:: Your task ::
Locate the line bearing "Task: Switch to the Archiv tab" in the material below, then reproduce it and each following line up to and including the line bearing "Task: Click the CPU Information table header".

:: Material for this task ::
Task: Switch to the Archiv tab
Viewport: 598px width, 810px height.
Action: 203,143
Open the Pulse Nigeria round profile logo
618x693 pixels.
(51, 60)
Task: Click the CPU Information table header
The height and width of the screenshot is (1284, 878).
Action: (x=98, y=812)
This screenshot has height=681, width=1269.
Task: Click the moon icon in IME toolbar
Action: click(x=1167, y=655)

---

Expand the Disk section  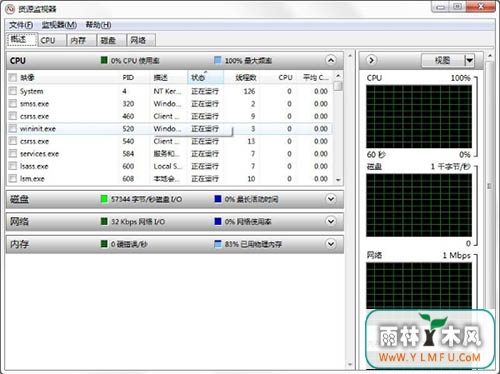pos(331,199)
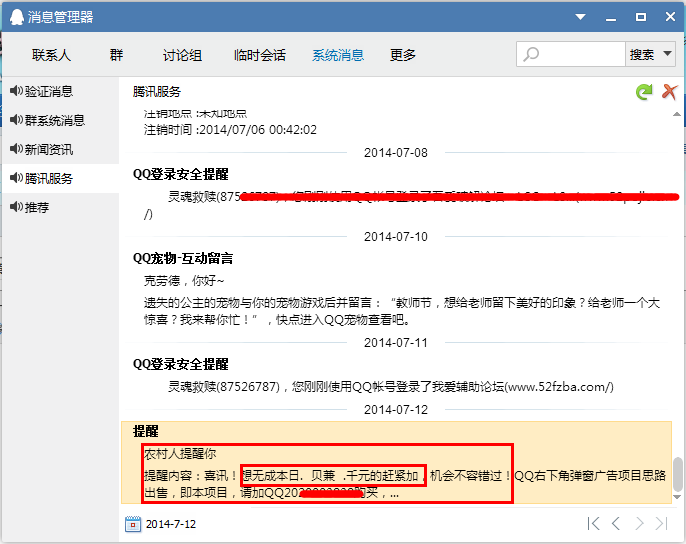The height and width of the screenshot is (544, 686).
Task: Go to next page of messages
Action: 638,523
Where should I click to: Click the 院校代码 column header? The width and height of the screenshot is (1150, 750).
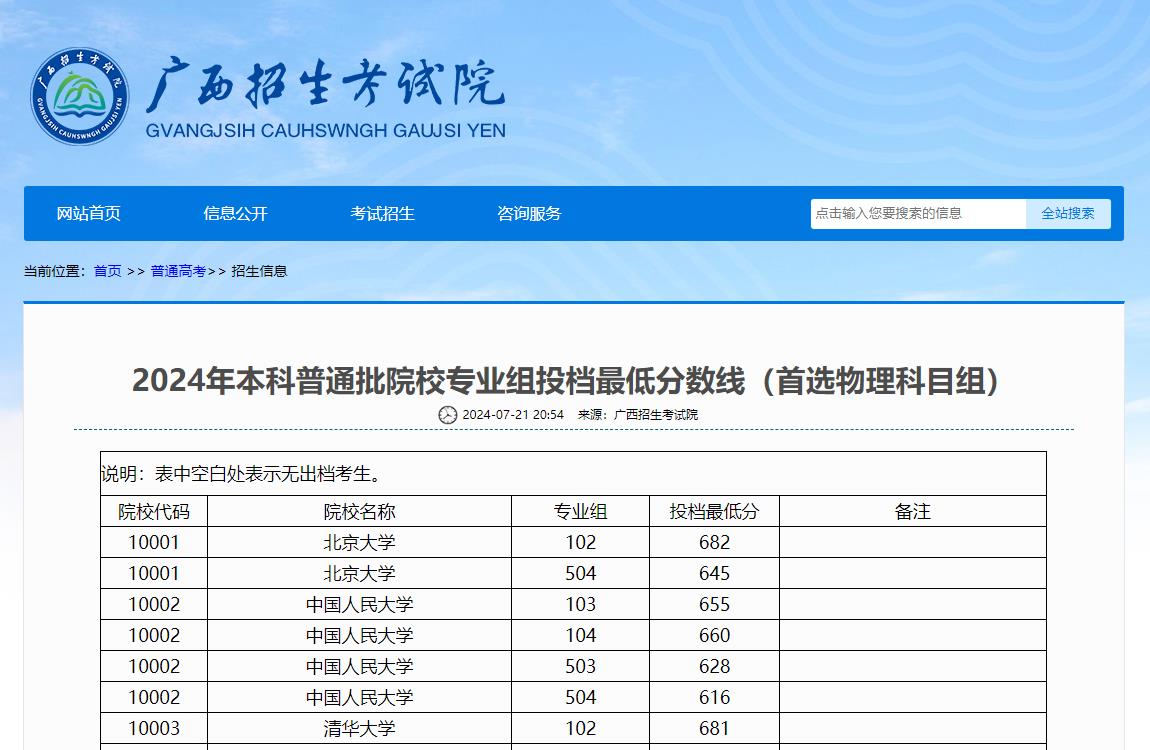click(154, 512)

:: Finished exercise ::
Task: Switch to the Archiv tab
Viewport: 598px width, 810px height.
Action: 203,143
Open the Pulse Nigeria round profile logo
618x693 pixels.
(51, 60)
Task: Click the CPU Information table header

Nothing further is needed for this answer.